Note: The notebook samples don’t work on Jupyter notebooks outside the same cluster, because the Python library communicates with the Kubeflow Pipelines system through in-cluster service names.

The following notebooks are available:

  • KubeFlow pipeline using TFX OSS components: This notebook demonstrates building a machine learning pipeline based on TensorFlow Extended (TFX) components. The pipeline includes a TFDV step to infer the schema, a TFT preprocessor, a TensorFlow trainer, a TFMA analyzer, and a model deployer which deploys the trained model to tf-serving in the same cluster. The notebook also demonstrates how to build a component based on Python 3 inside the notebook including building a docker container.

  • Lightweight python components: This notebook demonstrates building simple Python components based on Python 3 and using them in a pipeline with fast iterations. Going this route, building a component does not require building a docker container so it is faster, but the container image may not be self contained because the source code is not built into the container.

By following the notebooks you learn how to build pipelines and components with the Kubeflow Pipelines SDK (a Python DSL).

Using the command line

Instead of using a notebook, you can choose to set up things yourself using the command line. But currently you can’t use the Python SDK to submit pipelines to a cluster, and you can’t build container images using the SDK. The DSL compiler works as usual.

Python 3.5 or above is required. If you don’t have Python 3 set up, we suggest the following steps to install Miniconda.

  • In a Debian/Ubuntu/Cloud shell environment:

    apt-get update; apt-get install -y wget bzip2
    wget https://repo.continuum.io/miniconda/Miniconda3-latest-Linux-x86_64.sh
    bash Miniconda3-latest-Linux-x86_64.sh
    
  • In a Windows environment, download the installer and make sure you select the “Add Miniconda to my PATH environment variable” option during the installation.
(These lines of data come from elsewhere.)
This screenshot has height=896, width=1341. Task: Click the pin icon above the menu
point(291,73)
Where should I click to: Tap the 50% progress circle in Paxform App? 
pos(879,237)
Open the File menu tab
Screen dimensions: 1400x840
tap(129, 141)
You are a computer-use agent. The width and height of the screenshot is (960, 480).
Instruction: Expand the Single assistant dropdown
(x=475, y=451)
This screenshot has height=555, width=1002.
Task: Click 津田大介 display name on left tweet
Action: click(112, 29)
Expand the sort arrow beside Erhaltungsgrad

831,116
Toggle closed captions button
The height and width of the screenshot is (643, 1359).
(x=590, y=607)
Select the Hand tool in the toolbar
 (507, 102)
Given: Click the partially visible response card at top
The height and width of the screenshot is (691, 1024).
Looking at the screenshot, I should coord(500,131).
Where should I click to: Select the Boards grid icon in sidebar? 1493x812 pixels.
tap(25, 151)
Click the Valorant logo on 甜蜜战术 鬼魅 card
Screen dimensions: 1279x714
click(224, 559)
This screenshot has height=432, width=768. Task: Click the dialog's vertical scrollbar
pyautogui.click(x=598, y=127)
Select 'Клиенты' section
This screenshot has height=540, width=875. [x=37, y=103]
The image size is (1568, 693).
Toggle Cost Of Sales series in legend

  • In a Mac environment, download the installer and run the following command:

    bash Miniconda3-latest-MacOSX-x86_64.sh
    

Create a clean Python 3 environment:

conda create --name mlpipeline python=3.6
source activate mlpipeline

If the conda command is not found, be sure to add the Miniconda path:

export PATH=MINICONDA_PATH/bin:$PATH

Install the Kubeflow Pipelines SDK

Run the following to install the Kubeflow Pipelines SDK:

pip3 install https://storage.googleapis.com/ml-pipeline/release/0.1.2/kfp.tar.gz --upgrade

After successful installation the command dsl-compile should be added to your PATH.

Compile the samples

The pipelines are written in Python, but they must be compiled to an intermediate representation before submitting to the Kubeflow Pipelines service:

dsl-compile --py [path/to/py/file] --output [path/to/output/tar.gz]

For example:

dsl-compile --py [ML_REPO_DIRECTORY]/samples/basic/sequential.py --output [ML_REPO_DIRECTORY]/samples/basic/sequential.tar.gz

Deploy the samples

Upload the generated .tar.gz file through the Kubeflow Pipelines UI.

Advanced: Build your own components

See how to build your own pipeline components.